Exercise. It is clear now that the human body is meant to move in order to achieve optimal functioning at all levels. Just how important this is goes well beyond “heart health.” It is brain health, immune health, cognitive health, sexual health, and everything else health. That’s how important it is—no matter how old one is, or how disabled. It is also clear now that there are certain “minimums” of movement to keep catabolic (“breakdown”) processes at bay. Exercise is crucial for dealing with stress and all its destructive effects. But it’s not just exercise per se. Using all muscles in a variety of ways is as important as what we typically think of as exercise. For example, writing by hand in composing a letter, lights up the brain in ways that tapping on a keyboard does not. Painting with a brush on a canvas has the same effect in comparison to using a stylus on the computer screen. Getting your whole body into moving underlies the importance of expression (see below). It is now clear that more frequent and shorter periods of exercise (whether walking or running or stretching) are more beneficial than longer periods of strenuous effort. It’s also clear that ritualizing exercise and movement enhances the effect on stress reduction. The everydayness is important. A quick way to determine if you are getting a minimum of exercise is to use a pedometer and set it accurately and try for 10,000 steps a day. But keep in mind the idea of moving all your muscles. After typing on your keyboard, take a time out, and flex your fingers while you move your hands and arms through the air. And watch yourself doing this; then do it with your eyes closed. The brain lights up differently in these two conditions and so this helps your brain to incite neurogenesis (growth of new brain cells). Create a standup computer work station so you can move while working—turning yourself round and round until you get dizzy is a great exercise.
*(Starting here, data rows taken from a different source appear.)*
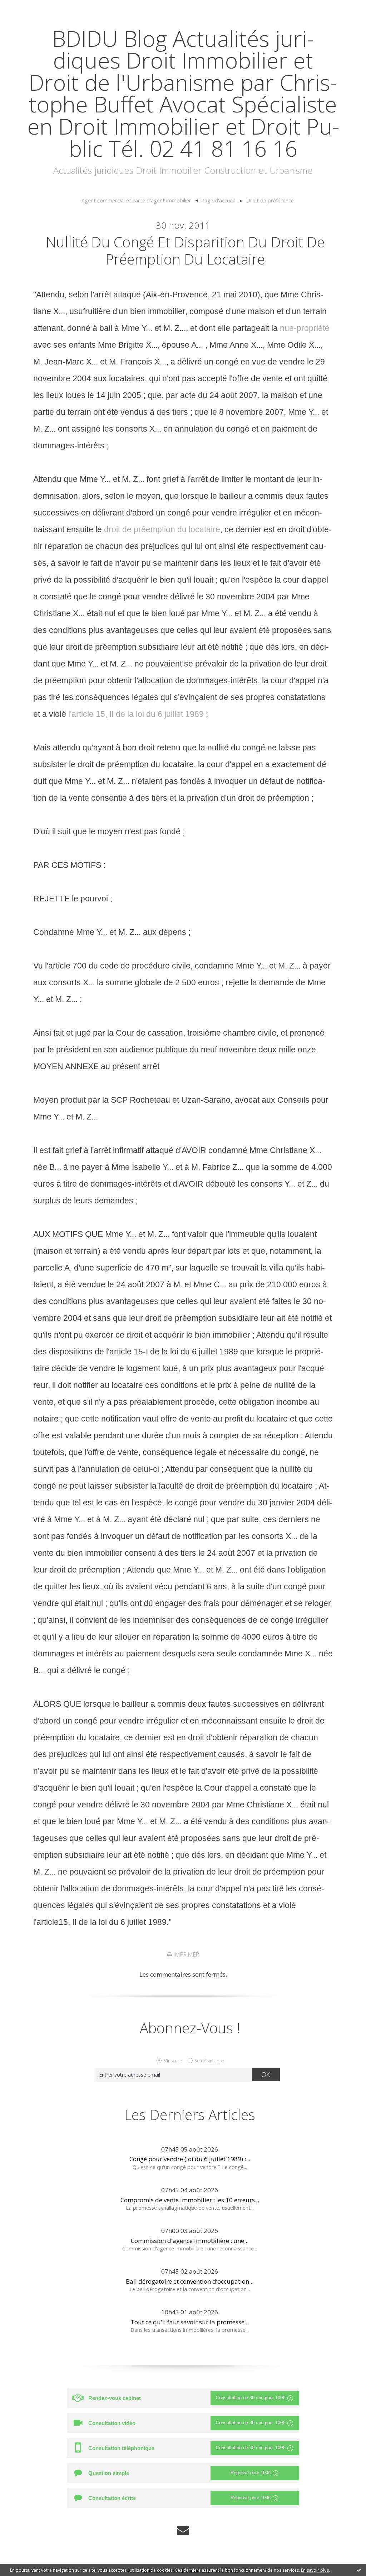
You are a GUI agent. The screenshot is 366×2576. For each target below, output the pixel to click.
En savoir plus (315, 2570)
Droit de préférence (270, 200)
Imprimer (185, 1954)
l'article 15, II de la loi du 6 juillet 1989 (136, 714)
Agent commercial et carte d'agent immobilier (136, 200)
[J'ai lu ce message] (359, 2570)
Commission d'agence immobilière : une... (189, 2241)
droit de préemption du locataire (162, 529)
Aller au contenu (27, 7)
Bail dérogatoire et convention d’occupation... (189, 2281)
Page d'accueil (218, 200)
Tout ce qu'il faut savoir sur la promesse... (189, 2322)
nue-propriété (305, 328)
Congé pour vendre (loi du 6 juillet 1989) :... (189, 2159)
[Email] (183, 2530)
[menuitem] (140, 201)
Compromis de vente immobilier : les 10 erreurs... (189, 2200)
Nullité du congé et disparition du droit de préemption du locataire (185, 250)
Expression. Expression is the newcomer to the basics of health. Expression means “from inside out.” This is counterpoised to the ubiquity of “from outside in” (think TV, internet, social media, cell phones, about 99% of our daily experience). Expression takes many forms, but the basic idea is expressing in movement, singing, making music, making art, writing something original, and many other ways as well. Along with this, studies are showing that entering into imagination triggers the brain in productive ways that form the basis of new experience as well as enhancing neurogenesis. Expression in various ways every day will help develop an immunity to stress and this will in turn enhance stress resilience.

For most of us, what we encounter in our everyday lives conspires to increase stress and degrade our resilience to stress. In many ways, we are complicit in this through denial, short-term thinking, and putting our own welfare on the back burner. We are doing ourselves in. How we treat our own body, our own “earth,” is very similar to how, as humans, we have treated the earth itself. And the reasons for not doing something about it are the same. As I said above, not doing something about this can no longer be considered a viable option. It is slow suicide.